When max_tokens isn't set on a batch request, anymodel automatically calculates a safe value per-request based on the estimated input size and the model's context window. This prevents truncated responses and context overflow errors without requiring you to hand-tune each request in a large batch.
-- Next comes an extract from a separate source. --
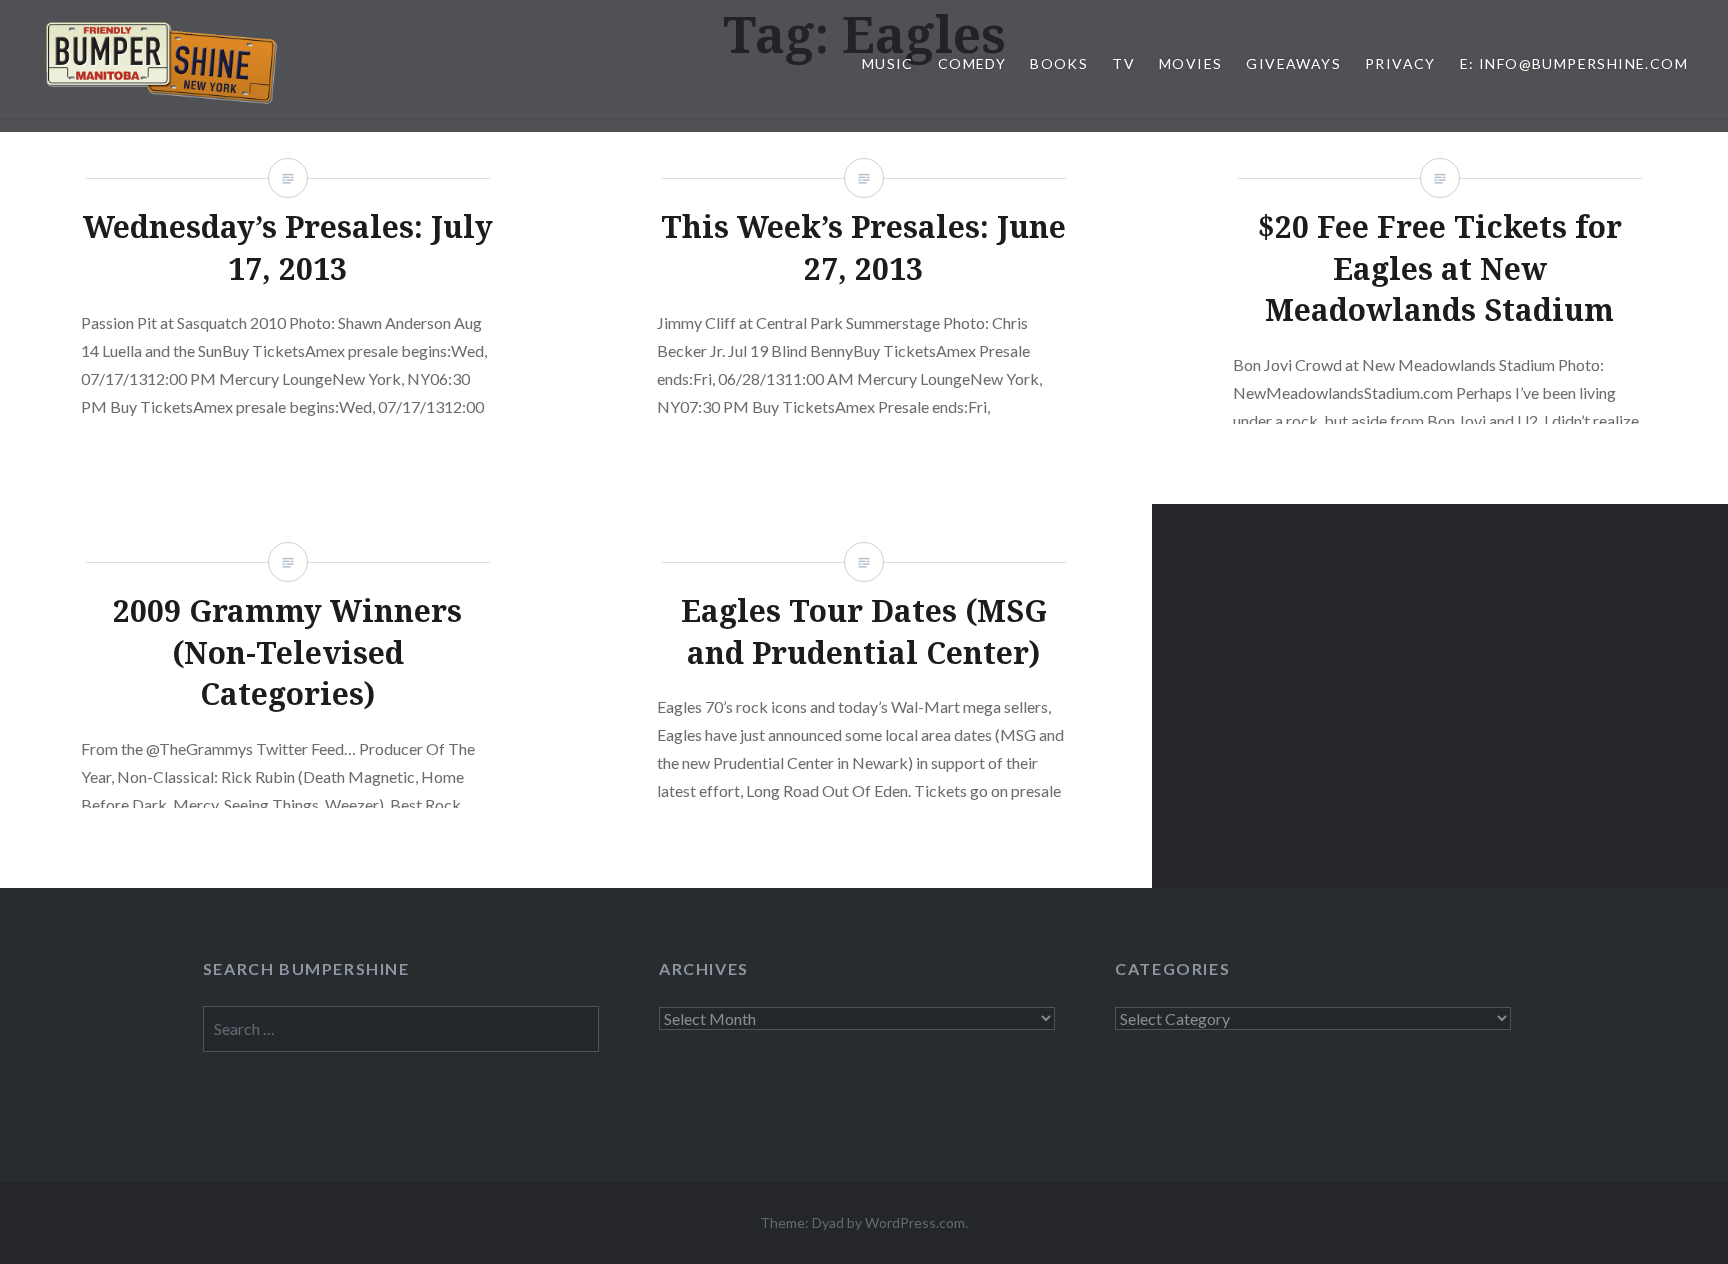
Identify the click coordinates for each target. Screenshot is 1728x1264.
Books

The estimation uses a ~4 chars/token heuristic with a 5% safety margin — conservative enough to avoid overflows, lightweight enough to skip tokenizer dependencies.

Models Endpoint

const models = await client.models.list();
const anthropicModels = await client.models.list({ provider: "anthropic" });

Generation Stats

const response = await client.chat.completions.create({ ... });
const stats = client.generation.get(response.id);
console.log(stats.latency, stats.tokens_prompt, stats.tokens_completion);

Configuration

Programmatic

const client = new AnyModel({
  anthropic: { apiKey: "sk-ant-..." },
  openai: { apiKey: "sk-..." },
  google: { apiKey: "AIza..." },
  aliases: {
    default: "anthropic/claude-sonnet-4-6",
    fast: "anthropic/claude-haiku-4-5",
    smart: "anthropic/claude-opus-4-6",
  },
  defaults: {
    temperature: 0.7,
    max_tokens: 4096,
    retries: 2,
    timeout: 120, // HTTP timeout in seconds (default: 120 = 2 min, flex: 600 = 10 min)
  },
});

// Use aliases as model names
const response = await client.chat.completions.create({
  model: "fast",
  messages: [{ role: "user", content: "Quick answer" }],
});

Config File

Create anymodel.config.json in your project root:

{
  "anthropic": {
    "apiKey": "${ANTHROPIC_API_KEY}"
  },
  "aliases": {
    "default": "anthropic/claude-sonnet-4-6",
    "fast": "anthropic/claude-haiku-4-5"
  },
  "defaults": {
    "temperature": 0.7,
    "max_tokens": 4096
  },
  "batch": {
    "pollInterval": 5000,
    "concurrencyFallback": 5
  },
  "io": {
    "readConcurrency": 20,
    "writeConcurrency": 10
  }
}

${ENV_VAR} references are interpolated from environment variables.

Config Resolution Order

  1. Programmatic options (highest priority)
  2. Local anymodel.config.json
  3. Global ~/.anymodel/config.json
  4. Environment variables (lowest priority)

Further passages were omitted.